曲の終わりを待っていたのか、拍手の合間にやっと鷹夫さんが俺と東城さんに説明する体になってくれた。
「月に1、2回突然現れてはピアノの演奏をしていくんだよ彼ら。私も詳しいことは分からないんだが、ほら初子、この病院のすぐ近くに文化会館があるだろう?」
「えぇありますね」
割れんばかりの喝采に掻き消されそうになる2人の声を捉えながら、俺の中でゆっくりと結びついていく確かなものを感じる。
「そこを基盤に普段は活動しているそうだよ。ここへはさしあたってコモレビさんの気まぐれじゃないかね?おぉ!2人ともご覧なさい。

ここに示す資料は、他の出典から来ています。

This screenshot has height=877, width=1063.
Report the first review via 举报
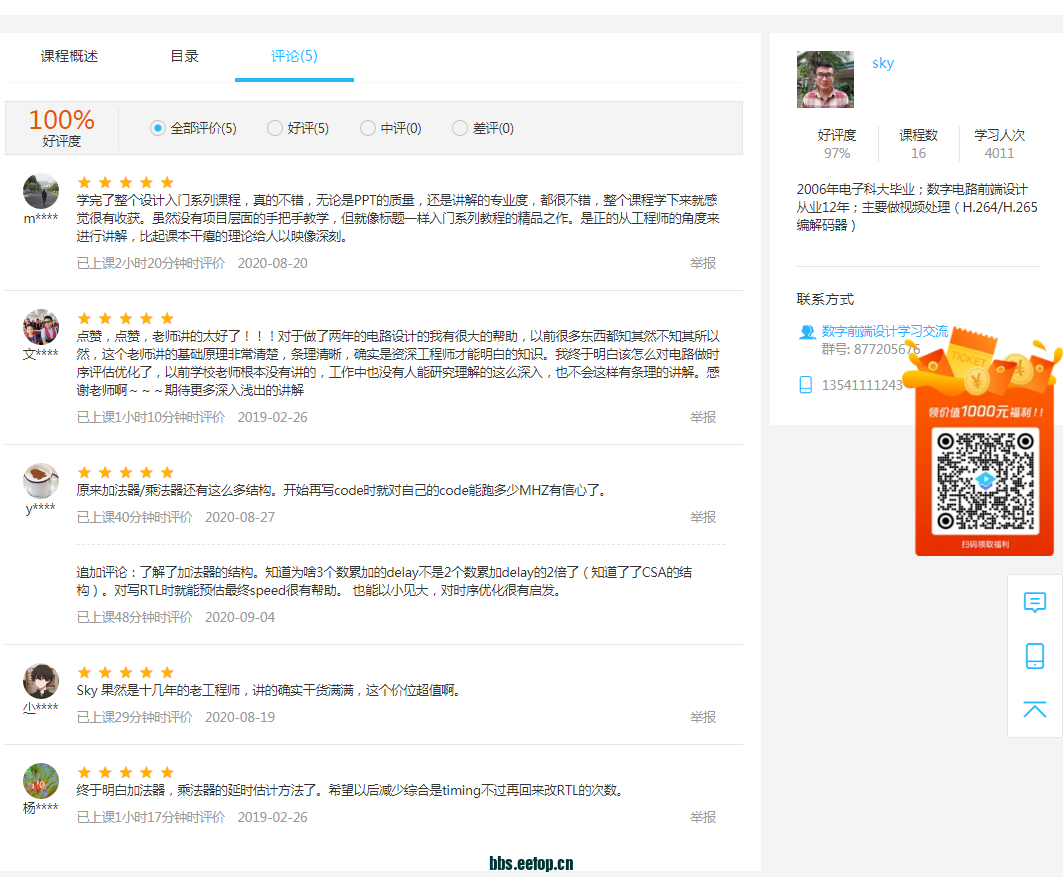[703, 263]

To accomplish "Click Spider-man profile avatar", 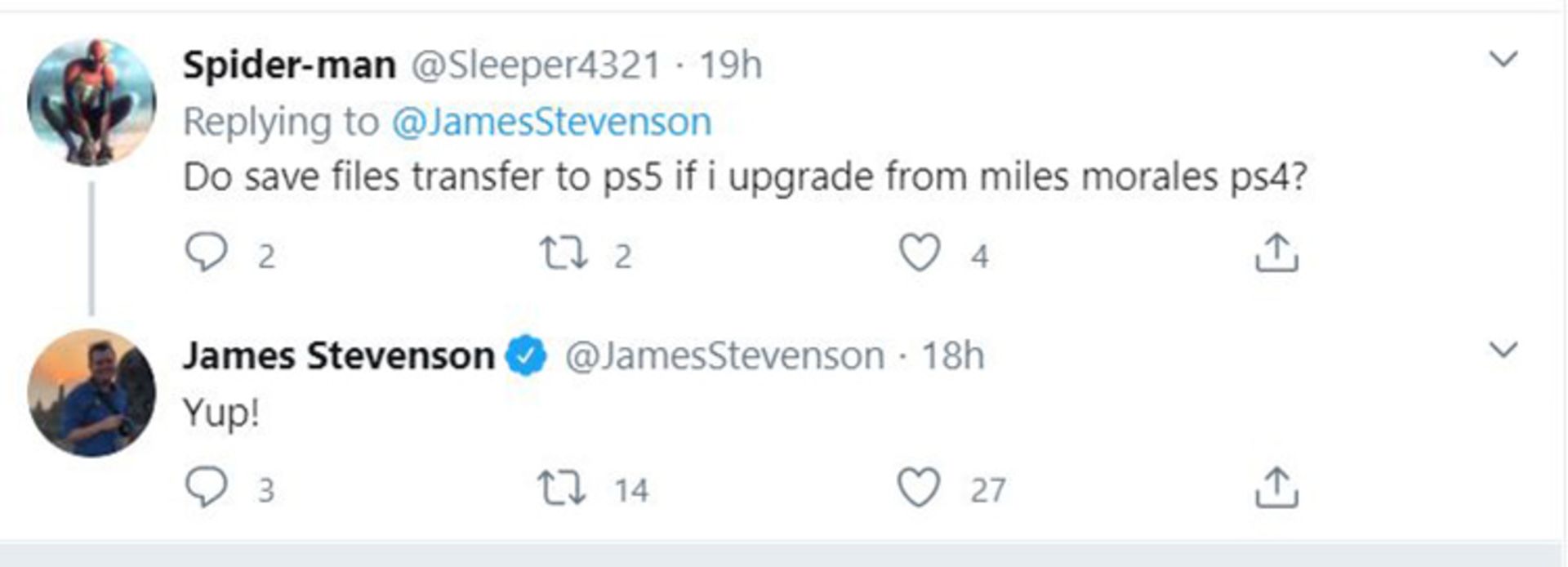I will pos(91,102).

彼が出てきたということは次で最後だ。いつもトリに必ず弾く彼の演奏は私のお気に入りでね、彼の演奏はこれまでのを一掃してしまうような、強烈さがあります。傾聴に値すると思います。ほら――」
あの子だよ。と鷹夫さんの視線の先を追う。人混みを凝らしやっとその人物をとられたと同時に、厳かな重低音が心にずしりとのしかかる。
死者を悼む荘厳なモーツァルトの『レクイエム』
あまりに重厚で濃密な音の渦に透の鼓動は早まる。
「・・・!」
――――今週の土曜日に市民文化会館に・・・
――――楽団コモレビと言う団体が・・・
カチリと音を立てて俺の中で確かに繋がる。
ピアノは武藤先輩が弾いていた。